Graph structure is still useful. It can highlight mechanistic neighborhoods, missing evidence, contradictory evidence, and targets with convergent support from genetics and perturbation data. The mistake is treating graph centrality or embedding similarity as causal evidence.
Automated Evidence Grading
Automated evidence grading is plausible but not yet trustworthy as a standalone process. A literature system can sort study types, extract sample size, identify endpoints, and tag whether a source is preclinical, clinical, regulatory, or company-reported. The hard part is grading design quality, confounding, selective reporting, population fit, and claim relevance.
For life sciences diligence, the near-term pattern is human-in-the-loop evidence grading. The machine prepares the source map. Domain experts decide which evidence changes a program decision.
Cross-Corpus Intelligence
The most useful literature systems will connect publications, patents, clinical trials, conference abstracts, regulatory labels, omics datasets, and internal reports. This is theoretically powerful because early signals often appear outside peer-reviewed literature. It is also difficult because identifiers differ, corporate naming changes, and trial endpoints rarely map cleanly to mechanistic claims.
This is where entity resolution becomes a strategic capability. Without stable identifiers for genes, proteins, compounds, indications, sponsors, trial assets, and mechanisms, cross-corpus search produces noise.
Beyond Current Capabilities
Autonomous Scientific Judgement
No literature system should be treated as an autonomous scientific judge. It cannot replace the chain of evidence required to decide whether a target is viable, whether a compound is developable, whether a biomarker is predictive, or whether a company claim survives diligence. Those judgments require source review, experimental context, biological plausibility, and decision accountability.
Complete Evidence Capture
No public literature system captures all relevant evidence. Negative internal experiments, abandoned assets, unreported assay failures, unpublished tox findings, informal regulatory feedback, and confidential business decisions often determine whether a program is viable. Published literature is necessary but incomplete.

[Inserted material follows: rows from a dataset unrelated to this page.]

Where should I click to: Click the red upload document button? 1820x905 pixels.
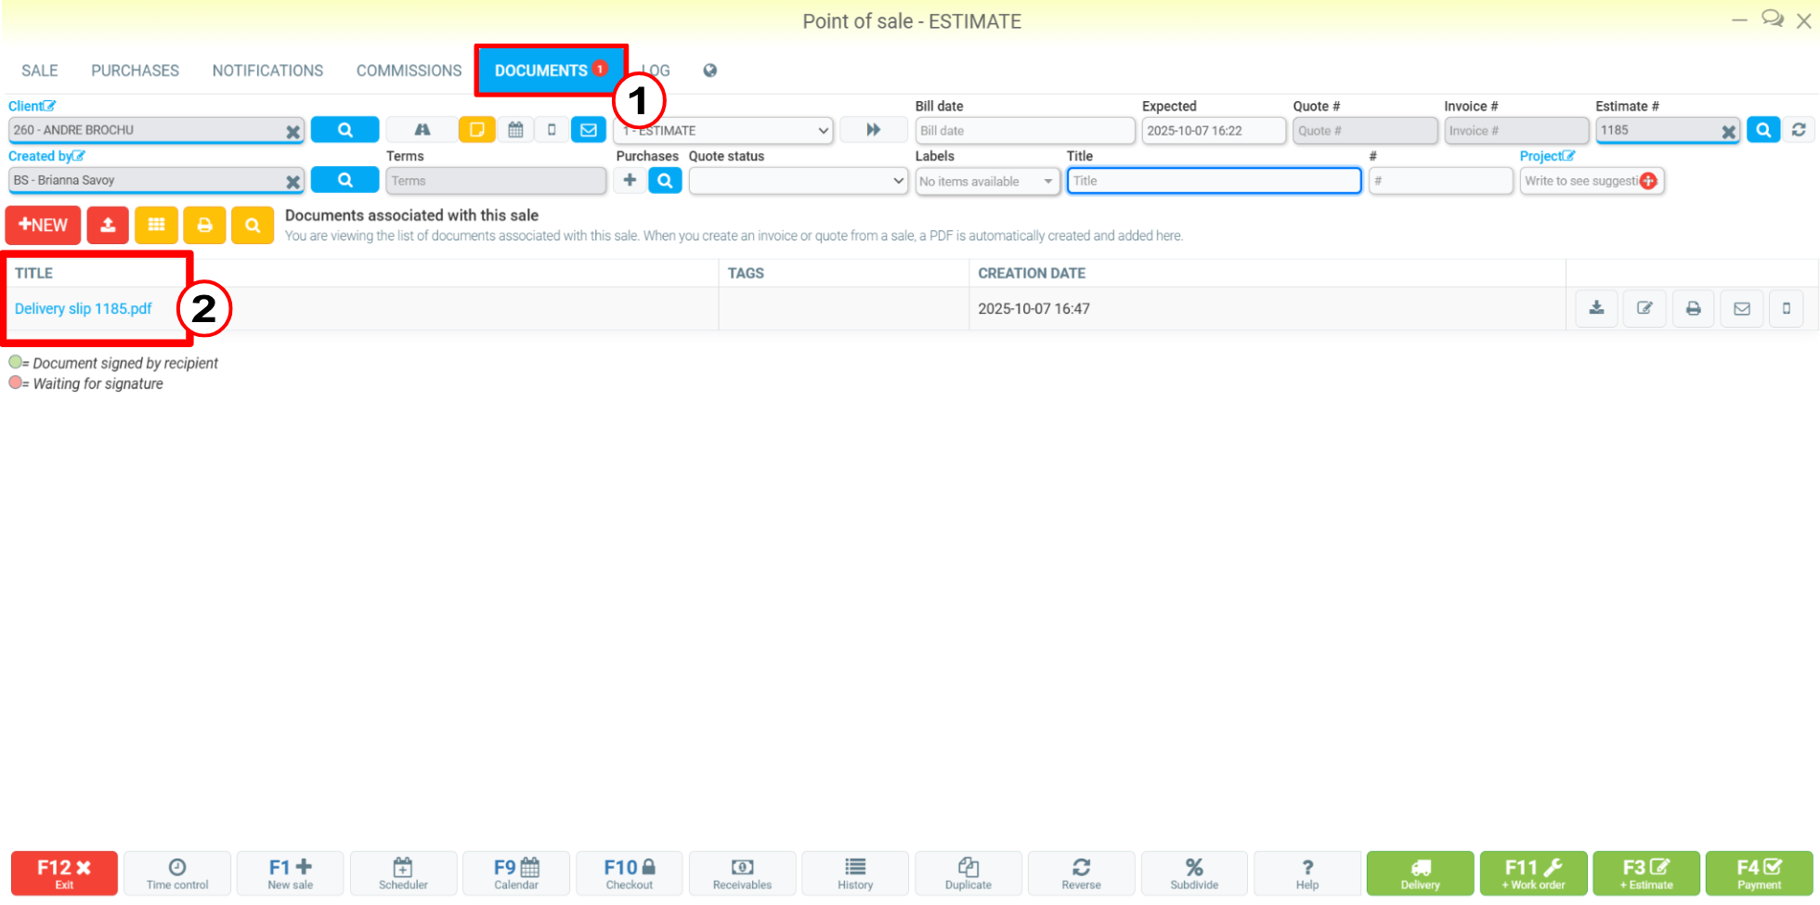click(x=108, y=225)
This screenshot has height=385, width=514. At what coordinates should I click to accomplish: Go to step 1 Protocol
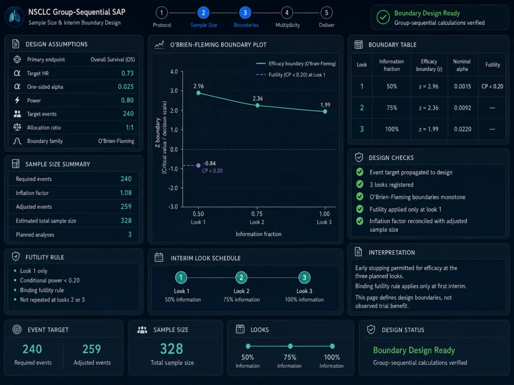(161, 13)
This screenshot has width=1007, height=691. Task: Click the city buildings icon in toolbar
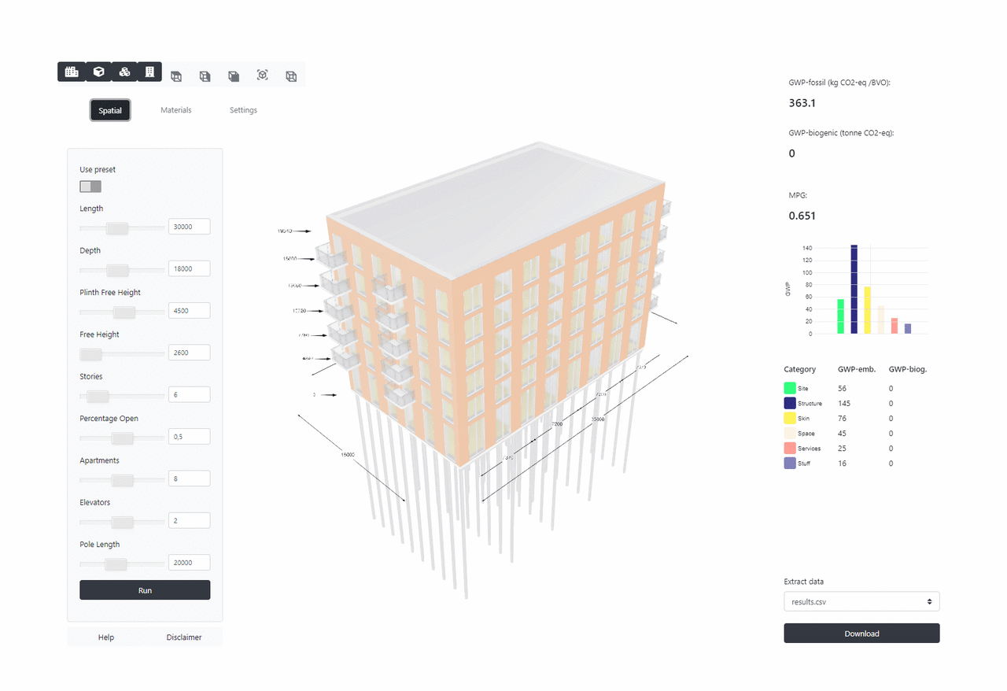(x=72, y=72)
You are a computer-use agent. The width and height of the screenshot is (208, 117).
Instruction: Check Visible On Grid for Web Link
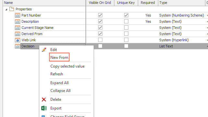(100, 40)
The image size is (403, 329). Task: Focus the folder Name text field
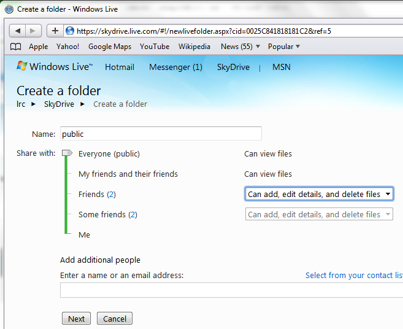pos(161,134)
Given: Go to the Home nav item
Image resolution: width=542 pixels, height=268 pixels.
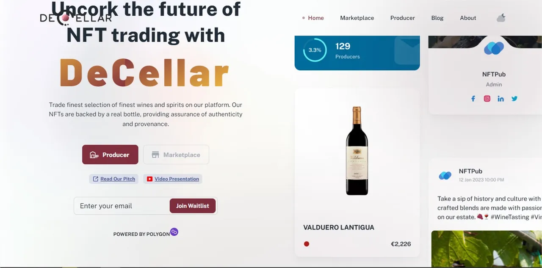Looking at the screenshot, I should point(315,18).
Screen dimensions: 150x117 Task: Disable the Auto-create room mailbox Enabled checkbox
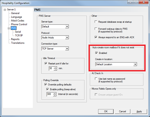(97, 53)
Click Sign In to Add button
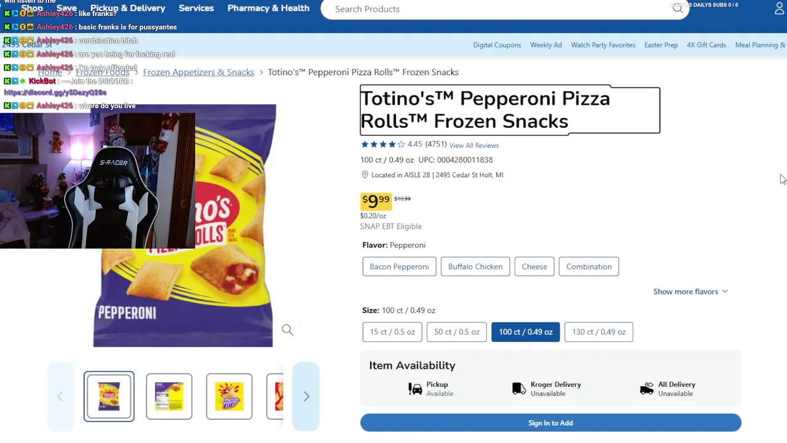 pyautogui.click(x=550, y=423)
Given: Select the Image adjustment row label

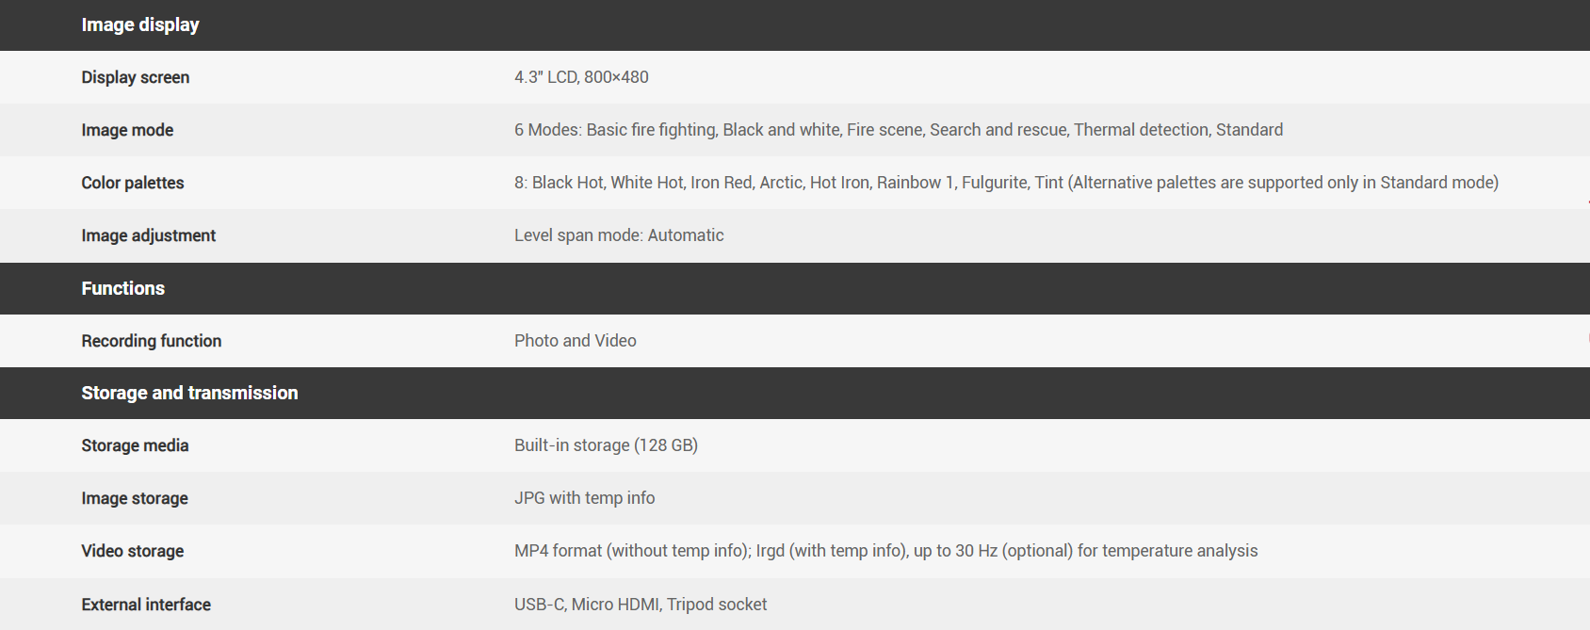Looking at the screenshot, I should coord(149,235).

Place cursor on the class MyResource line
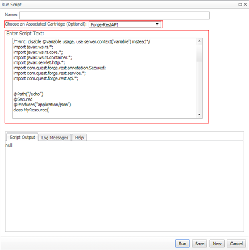(31, 110)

Fully Reliable Citation Grounding
Biomedical LLM failures are particularly dangerous when they combine fluent prose with plausible citations. Galactica, an early scientific-language model, became a cautionary case because the public demo produced scientific-looking but unreliable outputs and was withdrawn shortly after release (Taylor et al., 2022, preprint; Edwards, Ars Technica, November 2022). The enduring lesson is not about one product. It is that citation-shaped text is not citation verification.
Practice Notes
Use literature tools as evidence triage, not final authority. For every high-stakes conclusion, keep a short evidence table with claim, source, source type, publication date, evidence level, and reviewer decision.
Separate graph edges by evidence type. A genetics edge, expression edge, text-mined co-mention, pathway membership, and clinical-trial mention should never collapse into one generic association score without a visible explanation.
Record the retrieval date and corpus boundary. A target-diligence search against PubMed alone answers a different question from a search across PubMed, patents, ClinicalTrials.gov, company filings, and internal reports.
Require a negative-evidence pass. Search for failed trials, terminated programs, contradicted mechanisms, weak animal models, assay-transfer failures, and biomarkers that did not replicate.
Treat vendor outputs as research artifacts. Exportable source lists, relation explanations, and audit logs matter more than a polished answer screen.